Text excerpt:
[Begin]

Audit fees for each period include costs to assess our internal controls over financial reporting.
 
Audit-Related Fees — audit-related fees for fiscal year 2008 related principally to the Company’s offering of its 7½% Senior Notes.  Audit-related fees for fiscal year 2009 related principally to our offering of common stock and 3% Convertible Senior Notes in June 2008.
 
Tax Fees — tax fees included fees for tax compliance, tax advice and tax planning services rendered by the Company’s independent accountants.

Audit Committee Pre-Approval Policies and Procedures
 
Our Audit Committee has policies and procedures that require the pre-approval by the Audit Committee of all fees paid to, and all services performed by, our independent accounting firm. At the beginning of each year, the Audit Committee approves the proposed services, including the nature, type and scope of services contemplated and the related fees, to be rendered by KPMG during the year. In addition, Audit Committee pre-approval is also required for those engagements that may arise during the course of the year that are outside the scope of the initial services and fees pre-approved by the Audit Committee.
 
Our Audit Committee policy requires prior Audit Committee approval of all services performed by our independent accounting firm, regardless of the scope of such services. The Audit Committee has delegated this prior approval authority to its Chairman for all non-audit services undertaken in the ordinary course. Any services approved by the Audit Committee Chairman pursuant to this delegated authority must be reported to the full Audit Committee at its next regularly scheduled meeting.
 
Pursuant to the Sarbanes-Oxley Act of 2002, the fees and services provided as noted in the table above were authorized and approved by the Audit Committee in compliance with the pre-approval policies and procedures described herein.

[End]

What you need to do:
1. Answer these questions using the audit fee excerpt, one per line and marked (a), (b), (c):
(a) What interest rate did the Senior Notes tied to the fiscal year 2008 audit-related fees carry?
(b) Which firm's services for the year does the Audit Committee approve at the beginning of each year?
(c) To whom has the Audit Committee delegated prior approval authority for non-audit services undertaken in the ordinary course?
2. Decide whether each statement agrees with the audit fee excerpt, answering yes or no and quoting the words that settle it:
(a) Audit fees include costs to assess internal controls over financial reporting.
(b) Services approved by the Audit Committee Chairman under delegated authority do not have to be reported to the full Audit Committee.
(c) Tax fees included fees for tax planning services.
3. Translate this sentence from the audit fee excerpt into Spanish: "Our Audit Committee policy requires prior Audit Committee approval of all services performed by our independent accounting firm, regardless of the scope of such services."
The rows play no part in this work.

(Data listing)
[Begin]

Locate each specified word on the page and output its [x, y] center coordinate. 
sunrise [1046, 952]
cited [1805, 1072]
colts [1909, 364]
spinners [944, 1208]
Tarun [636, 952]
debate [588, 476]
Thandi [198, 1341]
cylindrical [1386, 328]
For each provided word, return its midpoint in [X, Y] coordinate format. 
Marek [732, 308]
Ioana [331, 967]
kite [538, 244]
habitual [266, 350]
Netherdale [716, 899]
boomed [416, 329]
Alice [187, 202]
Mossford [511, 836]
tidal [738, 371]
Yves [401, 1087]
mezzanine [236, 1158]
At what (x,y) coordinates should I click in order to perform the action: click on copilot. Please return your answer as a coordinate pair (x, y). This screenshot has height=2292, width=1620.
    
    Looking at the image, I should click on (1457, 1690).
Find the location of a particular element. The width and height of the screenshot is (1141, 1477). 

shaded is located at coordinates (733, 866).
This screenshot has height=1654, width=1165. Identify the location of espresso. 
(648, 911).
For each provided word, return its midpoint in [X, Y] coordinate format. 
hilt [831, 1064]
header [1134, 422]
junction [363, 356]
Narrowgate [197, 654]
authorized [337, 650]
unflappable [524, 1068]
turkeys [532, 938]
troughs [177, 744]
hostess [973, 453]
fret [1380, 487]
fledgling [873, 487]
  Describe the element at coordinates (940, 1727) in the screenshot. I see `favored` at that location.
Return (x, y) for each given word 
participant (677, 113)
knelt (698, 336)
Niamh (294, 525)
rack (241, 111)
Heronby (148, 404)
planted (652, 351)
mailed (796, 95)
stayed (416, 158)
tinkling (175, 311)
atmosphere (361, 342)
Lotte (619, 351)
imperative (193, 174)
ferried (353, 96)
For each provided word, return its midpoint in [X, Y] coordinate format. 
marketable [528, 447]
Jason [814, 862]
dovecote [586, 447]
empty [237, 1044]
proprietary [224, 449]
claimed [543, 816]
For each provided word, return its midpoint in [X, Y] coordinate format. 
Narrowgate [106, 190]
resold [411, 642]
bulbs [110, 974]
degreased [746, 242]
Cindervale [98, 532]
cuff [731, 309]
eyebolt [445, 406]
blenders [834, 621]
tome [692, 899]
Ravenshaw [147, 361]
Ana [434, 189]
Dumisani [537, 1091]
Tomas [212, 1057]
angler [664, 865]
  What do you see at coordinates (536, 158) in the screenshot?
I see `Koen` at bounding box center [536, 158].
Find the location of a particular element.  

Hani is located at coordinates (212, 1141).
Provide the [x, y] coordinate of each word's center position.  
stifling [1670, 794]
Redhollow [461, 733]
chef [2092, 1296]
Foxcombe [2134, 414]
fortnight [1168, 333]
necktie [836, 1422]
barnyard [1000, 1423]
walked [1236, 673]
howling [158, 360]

[End]

Complete answers:
1.
(a) 7½%
(b) KPMG
(c) Its Chairman

2.
(a) Yes: "Audit fees for each period include costs to assess our internal controls over financial reporting."
(b) No: "Any services approved by the Audit Committee Chairman pursuant to this delegated authority must be reported to the full Audit Committee at its next regularly scheduled meeting."
(c) Yes: "tax fees included fees for tax compliance, tax advice and tax planning services rendered by the Company’s independent accountants."

3. La política de nuestro Comité de Auditoría exige la aprobación previa del Comité de Auditoría para todos los servicios prestados por nuestra firma de contabilidad independiente, independientemente del alcance de dichos servicios.